Average daily volumes on Broadridge Financial Solutions’ Distributed Ledger Repo (DLR) platform rose 490% year–on–year in December 2025, and the fintech aims to add intraday repos and increase its tokenization capabilities across asset classes.
Repos allow one firm to sell a security to another firm with a simultaneous promise to buy the security back at a later date at a specified price, which has the economic effect of a collateralized loan, as they are mainly used to borrow cash using securities as collateral.
Broadridge said in a statement that DLR processed an average of $384bn in daily repo transactions in December 2025, with volumes totalling nearly $9 trillion. The daily average was a 490% increase year–over–year and a 4% increase from the previous month.
Horacio Barakat, head of digital innovation at Broadridge, described 2025 as a “breakout year” for DLR and the firm expects continued expansion in participants, use cases, and volumes in 2026.

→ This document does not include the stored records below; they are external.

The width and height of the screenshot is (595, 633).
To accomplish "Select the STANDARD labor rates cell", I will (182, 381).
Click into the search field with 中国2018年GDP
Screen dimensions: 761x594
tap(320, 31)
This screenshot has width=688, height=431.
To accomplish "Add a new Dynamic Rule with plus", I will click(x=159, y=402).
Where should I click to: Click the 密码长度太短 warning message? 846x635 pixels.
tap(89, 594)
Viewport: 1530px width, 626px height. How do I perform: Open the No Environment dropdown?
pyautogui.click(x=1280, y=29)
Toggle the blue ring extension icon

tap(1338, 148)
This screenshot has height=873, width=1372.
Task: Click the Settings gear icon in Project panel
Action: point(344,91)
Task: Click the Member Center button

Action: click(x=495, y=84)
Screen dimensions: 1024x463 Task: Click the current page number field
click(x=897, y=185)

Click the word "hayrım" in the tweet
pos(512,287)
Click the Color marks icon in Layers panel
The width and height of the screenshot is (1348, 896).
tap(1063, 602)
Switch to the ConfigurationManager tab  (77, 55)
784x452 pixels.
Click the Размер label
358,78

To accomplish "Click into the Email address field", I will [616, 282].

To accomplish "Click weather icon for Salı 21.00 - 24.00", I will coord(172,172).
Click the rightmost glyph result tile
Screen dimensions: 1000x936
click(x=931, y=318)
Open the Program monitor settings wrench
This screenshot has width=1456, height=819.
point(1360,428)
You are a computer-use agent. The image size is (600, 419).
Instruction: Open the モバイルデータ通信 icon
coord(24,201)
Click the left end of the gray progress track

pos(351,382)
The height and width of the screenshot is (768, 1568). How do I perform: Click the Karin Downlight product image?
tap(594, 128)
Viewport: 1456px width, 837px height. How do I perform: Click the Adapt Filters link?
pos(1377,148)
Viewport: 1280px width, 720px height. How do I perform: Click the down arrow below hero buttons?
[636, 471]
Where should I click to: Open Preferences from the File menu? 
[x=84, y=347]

Growth was driven by more clients onboarding, and the extension of use cases since the platform was launched in 2021, according to Barakat. He told Markets Media that the introduction of sponsored repo has been a big driver of growth.
In addition, the platform has been boosted by changes in U.S digital asset regulation and increased enthusiasm as market infrastructure providers and exchanges think about using blockchain technology. Barakat argued that Broadridge will continue to benefit from its first mover advantage.
“A rising tide lifts all boats,” he added. “We are in the position of having a platform that operates at scale, is trusted, transformative and makes it easy for clients to jump into the technology.”
Interoperability
Broadridge intends to maintain DLR’s leadership position though extending the use cases, technology and interoperability.
In April last year Broadridge said in a statement that it had successfully demonstrated interoperability between DLR and Fnality’s Payment System (FnPS), from the blockchain-based wholesale payments firm. This paves the way for real-time delivery versus payment (DvP) settlement of intraday repo transactions so institutions can optimize their liquidity management, reduce operational risk and drive greater efficiency.
Michelle Neal, chief executive of Fnality International, said in a statement: “The move towards instantaneous settlement will be pivotal in strengthening the financial sector’s growth and global competitiveness.”
In 2025 DLR also incorporated JP Morgan’s JPM Coin token as a digital cash alternative to provide atomic settlement for both the cash and securities legs of a repo.
Barakat stressed that it is important to keep DLR’S interoperability and open architecture. He added: “We will drive interoperability with stablecoins, fiat cash, other innovative platforms and existing market infrastructure to make sure that our platform can cover multiple types of assets, jurisdictions and central securities depositories.”
Onchain securities
In November 2025 Societe Generale, the French bank, issued its first digital bond in the U.S. using Broadridge’s tokenization capability, which is incorporated in DLR. This capability enables firms to issue, trade, and manage securities in digital form with embedded privacy, credential management, and direct investor ownership capabilities.
Barakat expects there to be more native onchain issuance of securities due to increased speed to market. He said: “We believe this is the future.”
He argued that institutions want to license Broadridge’s tokenization capabilities rather than building all the necessary infrastructure and technology, and recruiting the necessary talent themselves, which would take time. DLR has been used for repos but Barakat said the tokenization capability can be used for any asset class.
“Operating at scale and tokenizing $400bn of repos every day gives clients comfort that they can use this technology to achieve their own goals,” he added.
Broadridge is having several conversations with clients to tokenize private credit, according to Barakat, and is also “very involved” in initiatives with partners to tokenize equities.
Tokenized money-market funds are emerging as a core building block of next-generation collateral and liquidity infrastructure, according to a report from Dfns, which provides wallets-as-a-service, in partnership with consultancy BCG. The report, The Future is Onchain, said that as more high-grade assets move onchain, treasurers and market infrastructure leaders view tokenized money market funds as the “onchain cash” of choice.
In a traditional repo, a trade triggers a series of steps across multiple systems, each with its own deadline, and the process may take days. However, if tokenized money market funds can be used as collateral, settlement can be automated with smart contracts and completed in minutes.
“Features such as continuous margining through smart contracts, automated top-ups and recalls, and the absence of end-of-day cut-off windows all help reduce counterparty and operational risk while freeing intraday liquidity and lowering processing costs,” added the report. “Over time, these efficiencies can translate into narrower spreads and lower all-in financing costs for corporate treasurers and, where passed on in pricing, lower fees or higher net yields for end investors.”
The report highlighted that for tokenized money market funds to be used as collateral there needs to be consistent regulatory treatment, robust institutional infrastructure, and scaled high-value use cases that bring meaningful balances onchain.
Barakat said: “Intraday repo and collateral mobility is the next opportunity. The room for growth is massive.”